**Was zu tun ist**
A: Wo liegt laut dem Text über schöne Orte für Sonnenuntergänge der Bogen „S’Archittu“?
B: Schreib den Text über schöne Orte für Sonnenuntergänge ab seinem letzten Satz weiter.

Das schwarze Schaf kann sich an nichts Beeindruckenderes erinnern, das es jemals auf der Insel erlebt hat – hier sein Live-Bericht aus dem Voragine di Tiscali.

Der Bogen „S’Archittu“ südlich von Santa Caterina Pittinurri ist weniger spektakulär, und natürlich auch oberirdisch – aber ein fantastischer Platz für Romantiker.

Den besten Sonnenuntergang gibt’s hier ebenfalls im Sommer: vom richtigen Punkt aus betrachtet (der beste ist irgendwo eingangs / nördlich des oberhalb gelegenen Dorfes S’Archittu) steht die untergehende Sonne genau im Bogen; aber auch am gleichnamigen Strand gibt das im ganzen Sommer ein fantastisches Motiv. Das ist wohl mit Blick auf die Sommersonnenwende eher Zufall, aber wen stört’s?!

Auf dem Monte Sirai bei Carbonia, auf einer Hochebene gelegen, lässt sich der Lauf der Sonne von ihrem Aufgang bis zum Untergang fantastisch verfolgen.

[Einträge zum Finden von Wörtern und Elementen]
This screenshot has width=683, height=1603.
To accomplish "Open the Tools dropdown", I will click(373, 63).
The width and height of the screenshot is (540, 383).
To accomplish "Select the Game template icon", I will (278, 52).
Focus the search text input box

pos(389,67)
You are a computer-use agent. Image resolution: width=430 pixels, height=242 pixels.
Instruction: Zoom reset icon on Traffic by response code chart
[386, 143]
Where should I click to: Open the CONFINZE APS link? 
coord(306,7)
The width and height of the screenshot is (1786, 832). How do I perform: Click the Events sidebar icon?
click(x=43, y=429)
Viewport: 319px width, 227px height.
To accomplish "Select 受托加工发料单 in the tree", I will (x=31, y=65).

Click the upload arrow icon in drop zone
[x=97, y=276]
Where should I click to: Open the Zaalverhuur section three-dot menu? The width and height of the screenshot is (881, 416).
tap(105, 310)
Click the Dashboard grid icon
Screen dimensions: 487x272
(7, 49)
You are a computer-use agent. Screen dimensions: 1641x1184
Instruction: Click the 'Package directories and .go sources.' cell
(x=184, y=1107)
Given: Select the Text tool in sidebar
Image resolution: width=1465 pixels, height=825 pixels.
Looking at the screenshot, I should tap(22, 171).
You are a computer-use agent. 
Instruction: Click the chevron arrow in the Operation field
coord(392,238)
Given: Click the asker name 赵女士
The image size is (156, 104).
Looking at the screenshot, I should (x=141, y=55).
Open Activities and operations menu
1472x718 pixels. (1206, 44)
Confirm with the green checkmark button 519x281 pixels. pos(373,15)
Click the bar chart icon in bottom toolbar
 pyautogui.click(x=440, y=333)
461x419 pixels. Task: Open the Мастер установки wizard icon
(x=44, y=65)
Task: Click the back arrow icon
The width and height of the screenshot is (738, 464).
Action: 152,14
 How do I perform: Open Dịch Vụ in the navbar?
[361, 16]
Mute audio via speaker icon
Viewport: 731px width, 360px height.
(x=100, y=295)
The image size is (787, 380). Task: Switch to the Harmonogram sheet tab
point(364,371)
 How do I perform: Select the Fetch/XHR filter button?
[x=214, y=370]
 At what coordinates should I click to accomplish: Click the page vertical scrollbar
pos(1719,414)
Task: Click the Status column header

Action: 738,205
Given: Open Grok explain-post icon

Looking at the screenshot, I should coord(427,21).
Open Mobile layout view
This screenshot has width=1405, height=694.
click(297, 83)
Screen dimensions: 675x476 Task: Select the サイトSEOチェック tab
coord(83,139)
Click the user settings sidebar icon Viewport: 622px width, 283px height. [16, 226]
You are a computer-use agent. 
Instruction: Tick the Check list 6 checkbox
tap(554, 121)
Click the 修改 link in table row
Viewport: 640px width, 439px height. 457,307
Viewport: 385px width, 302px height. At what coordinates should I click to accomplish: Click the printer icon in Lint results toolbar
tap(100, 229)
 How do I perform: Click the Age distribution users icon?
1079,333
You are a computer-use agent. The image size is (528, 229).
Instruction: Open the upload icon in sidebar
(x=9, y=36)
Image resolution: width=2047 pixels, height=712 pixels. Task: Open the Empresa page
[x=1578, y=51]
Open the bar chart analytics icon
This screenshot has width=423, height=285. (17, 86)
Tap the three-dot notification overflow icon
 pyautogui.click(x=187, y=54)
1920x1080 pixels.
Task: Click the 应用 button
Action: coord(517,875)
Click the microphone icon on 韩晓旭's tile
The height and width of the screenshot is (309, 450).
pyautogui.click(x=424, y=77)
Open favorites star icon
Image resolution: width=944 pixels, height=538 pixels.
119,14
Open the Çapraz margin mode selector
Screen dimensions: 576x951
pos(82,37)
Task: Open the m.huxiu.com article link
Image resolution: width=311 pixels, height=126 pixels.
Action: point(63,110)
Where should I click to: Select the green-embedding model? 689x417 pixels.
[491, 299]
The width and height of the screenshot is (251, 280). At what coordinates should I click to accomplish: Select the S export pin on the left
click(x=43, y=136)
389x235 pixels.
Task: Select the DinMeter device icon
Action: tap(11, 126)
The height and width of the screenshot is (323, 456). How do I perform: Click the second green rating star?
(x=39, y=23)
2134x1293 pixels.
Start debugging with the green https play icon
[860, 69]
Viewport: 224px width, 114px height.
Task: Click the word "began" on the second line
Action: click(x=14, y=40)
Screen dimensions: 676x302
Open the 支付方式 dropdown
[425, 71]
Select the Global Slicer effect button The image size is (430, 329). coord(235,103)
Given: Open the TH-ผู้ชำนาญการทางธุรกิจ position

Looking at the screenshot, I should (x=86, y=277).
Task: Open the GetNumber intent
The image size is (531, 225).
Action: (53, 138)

**Lösungen**
A: Südlich von Santa Caterina Pittinurri.

B:
Funde der dort befindlichen riesigen Ausgrabungsstätte sollen belegen, dass der Tempel als Himmelsobservatorium und eine Art Kalender der Jahreszeiten genutzt wurde. Das ohne Guide nachzuvollziehen wird anspruchsvoll, und eigentlich kommst du auch nur von 10-19 Uhr hinein. Um zur Sommersonnenwende die frühen Morgen- oder späten Abendstunden hier zu verbringen, musst du eine passende Exkursion finden oder Tickethäuschen und Öffnungszeiten ignorieren.

(Kleiner Schwarzschaftipp am Rande: Das Schaf ist selbst in diversen Anlagen einfach drinnen geblieben und dann in der Dämmerung über einen Zaun wieder hinaus geklettert. Ob das tatsächlich immer, bei jedem oder mit einer fünfköpfigen Familie funktioniert – dafür übernimmt es keine Garantie).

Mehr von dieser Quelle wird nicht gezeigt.